▶ _EXCERPT TO READ_
···

Step: Create variables

Overview

A Create variables block uses methods to make new variables based on existing data. The method selected will dictate how the block operates.

Example starting data:

/*---------+--------*
 | student | score  |
 +---------+--------+
 | jane    | 83     |
 | neal    | 35     |
 | sam     | 74     |
 | pat     | 62     |
 *---------+--------*/

Example output data:

Creating a new variable for what letter grade each student got on their test.

/*---------+--------+-------*
 | student | score  | grade |
 +---------+--------+-------+
 | jane    | 83     | B     |
 | neal    | 35     | F     |
 | sam     | 74     | C     |
 | pat     | 62     | D     |
 *---------+--------+-------*/

Step structure

  • There will be at least one new variable block where you will define and complete a new variable method.

  • When multiple blocks exist, the variables will be created in sequence and can reference each other.

Field definitions

Field
Definition

Name

The name of the variable being created. This must follow all naming standards

Method

Analytic methods

Analytic methods are a special category of method that allow for each row to be computed individually. When using an analytic new variable method new tools become available:

  • A partition segments data based on values in the selected partition variables, and computes the analytic method within those segments separately.

  • A window defines which records are used to compute the analytic method. Usually this would be accompanied with an order clause.

Examples 3 and 4 below go into more detail for analytic methods.

Examples

Example 1: Date extract

A simple new variable format is extracting one part of a variable into a new one. In our data, we have a full date including year, month, and day, but we want to extract the year for use elsewhere.

···

▶ _ENTRIES_
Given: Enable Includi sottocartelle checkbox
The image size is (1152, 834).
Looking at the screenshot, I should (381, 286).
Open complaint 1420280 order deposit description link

···

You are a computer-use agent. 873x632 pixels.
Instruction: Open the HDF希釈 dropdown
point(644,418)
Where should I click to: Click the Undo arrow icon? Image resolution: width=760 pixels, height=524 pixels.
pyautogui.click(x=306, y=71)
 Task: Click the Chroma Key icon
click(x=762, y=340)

···

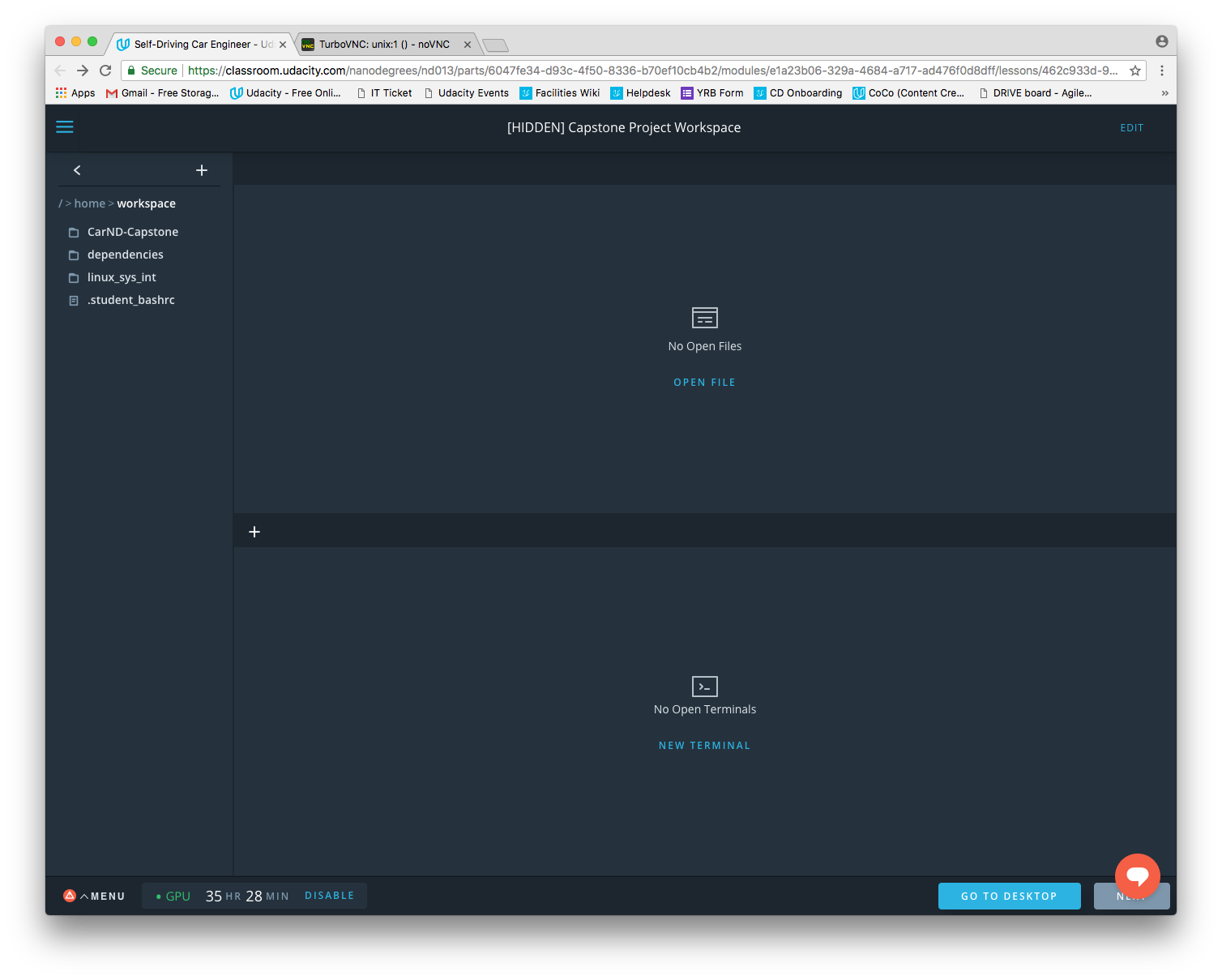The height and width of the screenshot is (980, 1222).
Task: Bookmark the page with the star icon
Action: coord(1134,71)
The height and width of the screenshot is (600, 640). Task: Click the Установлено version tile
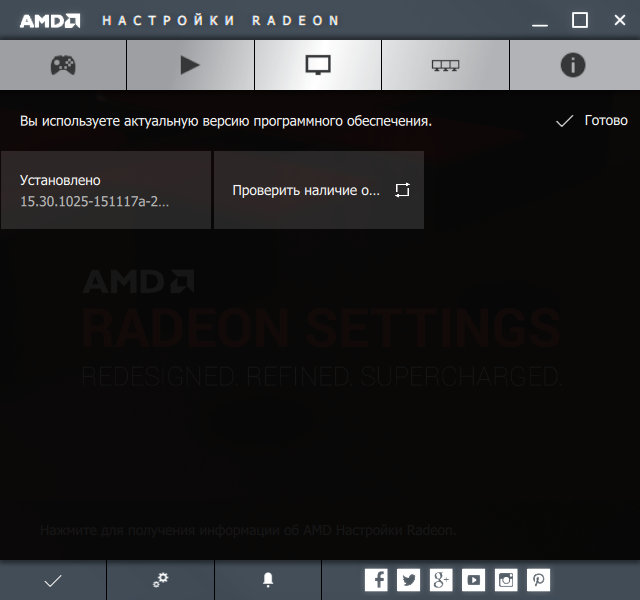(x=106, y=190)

···

Render this sentence from the text on creating variables in Spanish: "When multiple blocks exist, the variables will be created in sequence and can reference each other."

▶ _RIGHT ANSWER_
Cuando existen varios bloques, las variables se crearán en secuencia y podrán hacer referencia unas a otras.